EXERCISE TASK ::
Give the lines starting at "Click branch target #0x20000a90" and ending at "(x=107, y=115)" again, changing "draw number" to "ticket number" and leaving everything else as it stands.

EXTRACTED MATERIAL ::
^^^^^^^^^^^^^^^^

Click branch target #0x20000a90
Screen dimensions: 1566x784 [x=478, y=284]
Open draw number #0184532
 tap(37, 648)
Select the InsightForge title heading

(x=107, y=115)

^^^^^^^^^^^^^^^^

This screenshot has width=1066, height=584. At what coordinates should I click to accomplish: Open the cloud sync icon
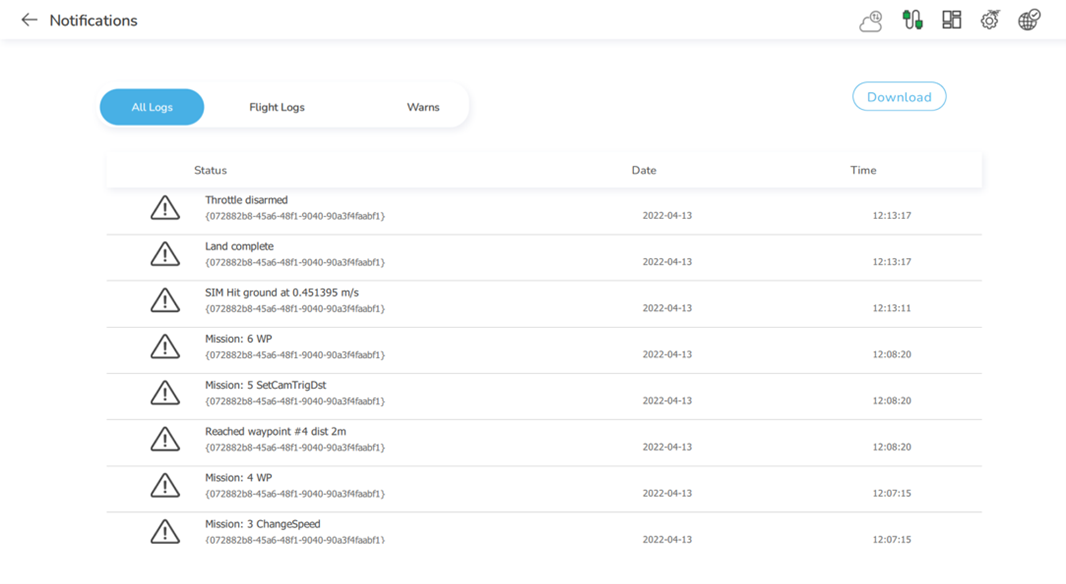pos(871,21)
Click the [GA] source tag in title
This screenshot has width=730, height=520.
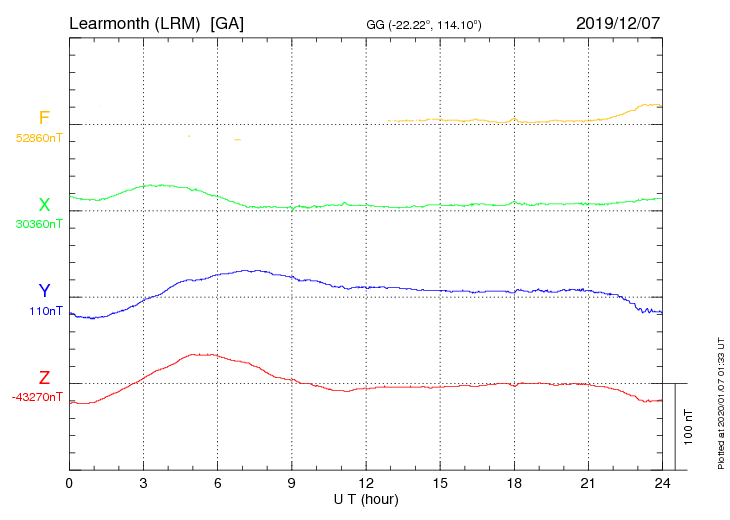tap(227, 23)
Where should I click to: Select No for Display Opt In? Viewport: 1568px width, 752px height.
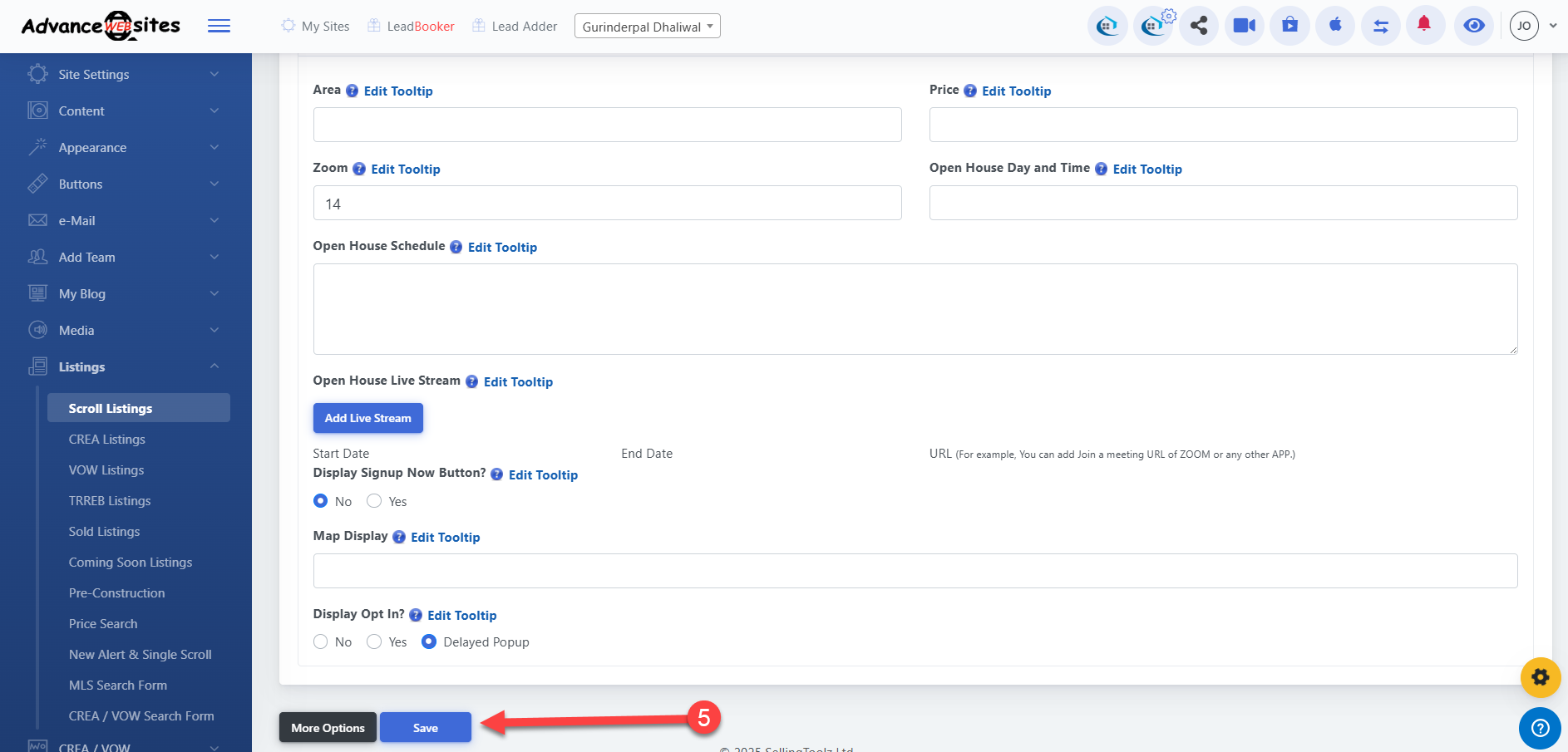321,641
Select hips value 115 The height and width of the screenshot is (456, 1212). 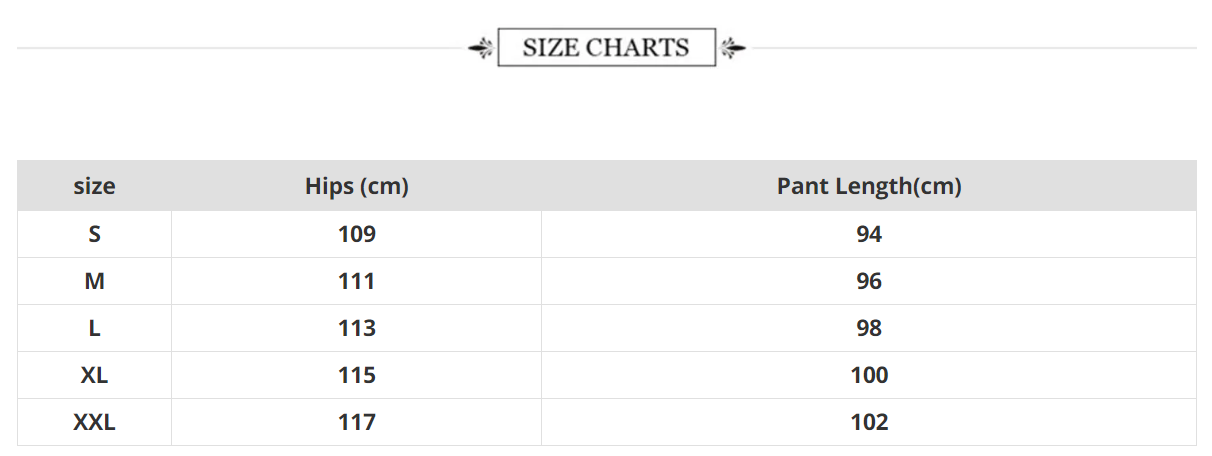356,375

^^^^^^^^^^^^^^^^

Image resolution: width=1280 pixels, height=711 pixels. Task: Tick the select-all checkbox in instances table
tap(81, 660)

^^^^^^^^^^^^^^^^

RESPONSE ::
Click branch target #0x20000a90
Screen dimensions: 1566x784 [x=478, y=284]
Open ticket number #0184532
 tap(37, 648)
Select the InsightForge title heading

(x=107, y=115)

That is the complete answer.